「坂の上のラジオ」生放送で毎月お邪魔している、松山市一番町の「坂の上の雲ミュージアム」。そこで毎年行われる秋山真之祭で、あの”壌晴彦さん”が朗読を披露されると聞いて行ってきました!
壌さん、といえば映画「パイレーツ・オブ・カリビアン」のバルボッサ役の吹き替えで有名な渋~いお声が魅力の声優さん。イベントPRの声も渋すぎる~。ということで始まる前から期待が高まります。
イベントでは、学芸員さんが秋山真之の足跡について30分ほどの講演をされた後、いよいよ壌さん登場。と、ここで会場の扉が閉じられます。それまでは、オープンなスペースで、司会者も学芸員さんもマイクを使って話していたのですが、なんと!壌さんは、手ぶらで登場。そう、マイク無しの生声での朗読だったのです。しかも1時間にわたる、たった一人での朗読・・・
恥ずかしながらラジオの朗読番組で先日40分ほどの収録をしたところ、途中で飲み物でのどを湿らせたり一旦止めたりしながらにも関わらずヘトヘトになってしまった私にとって、水分もまったく取らずに専門用語の多い小説「坂の上の雲」を一時間読み続けるなんて信じられないほどタフな職人技!しかも、あの魅力的な低音の響きは全く変わらないのです。これぞ一流の仕事!力強い司馬先生の文章が、壌さんの声にのることによって更なる見えざる力が加えられたように感じました。素晴らしい・・・
朗読に続いて「日本語の美しさ」をテーマにお話しされた壌さん。愛を語るのに適した言葉はフランス語、祈りに適した言葉はイタリア語、詩に適した言葉はドイツ語、では日本語は何に適していると思いますか?との問いに「説教???」などと意味不明なことを考えていた私。果たして、その答えは?「敬うのに適した言葉」(という説がある、という御紹介でした。)ここで「う~ん」と唸ってしまいました。赤穂浪士や平家物語のように、日本人は敗れた者を称える文化がある。報われなかった人にも敬意を抱く心があるというのです。日本語は「他者を敬う言葉」。このことが胸にあれば、昨今話題になっている差別や侮辱なども減らせるのではと感じたのです。
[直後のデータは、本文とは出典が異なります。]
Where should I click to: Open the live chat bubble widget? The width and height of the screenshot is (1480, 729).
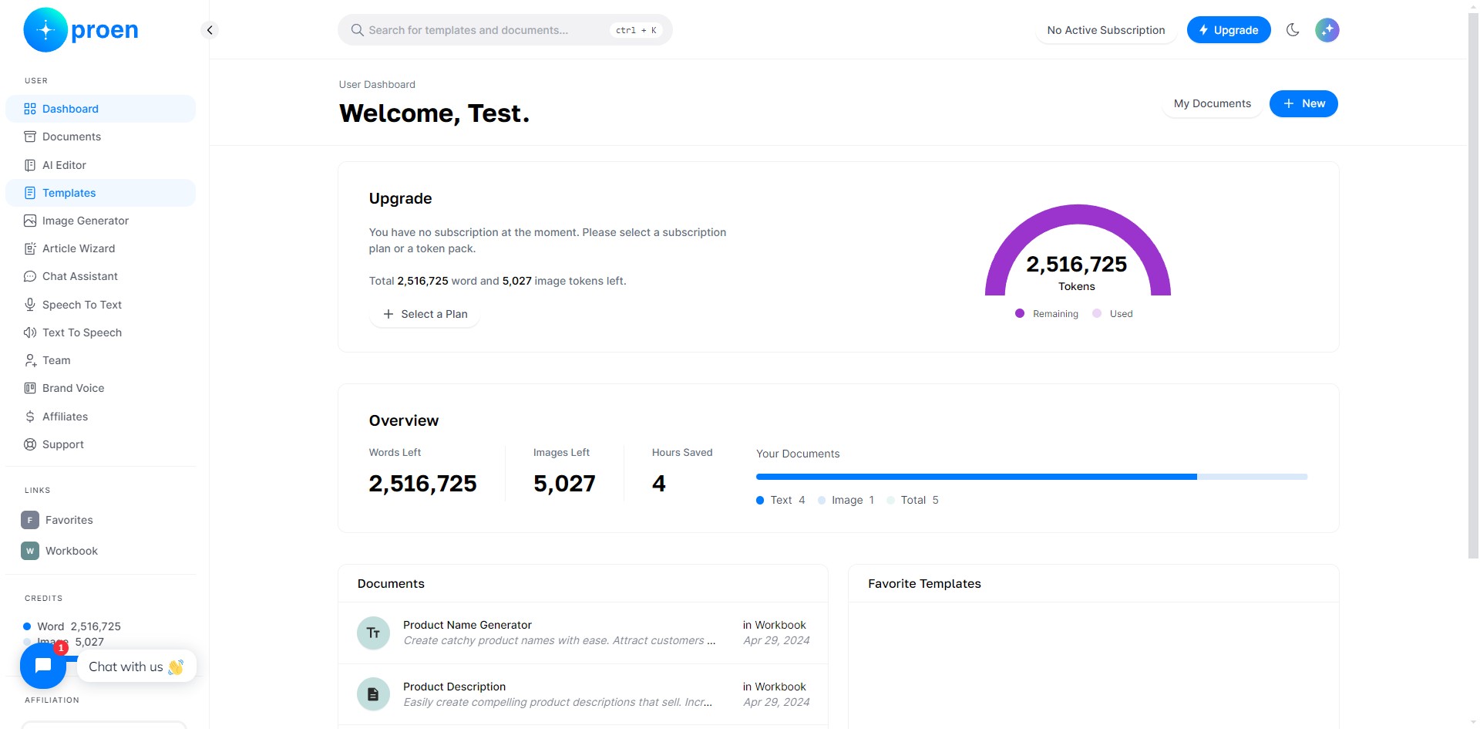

さらに、言葉を声に載せることで力が加わるとともに、いい文章は読む者に力を与えてくれる、という一説。まさに、壌さんの朗読で感じたことであり、私が日々の朗読やナレーションで感じることです!素敵な文章を声に出して読んでいると、自然とリズムにのって自分が意図しない表現がむくむくと湧き上がってくることがあります。何かが乗り移ったかのように!?もちろんしょっちゅうあることではないのですが、そういう感覚を「ゾーンに入った」というのか。その後は、不思議な幸福感に包まれるのです。
コロナ禍が続く中、名文と言われる文章を声に出して読んでみませんか。不思議な力を感じさせてくれるかもしれませんよ!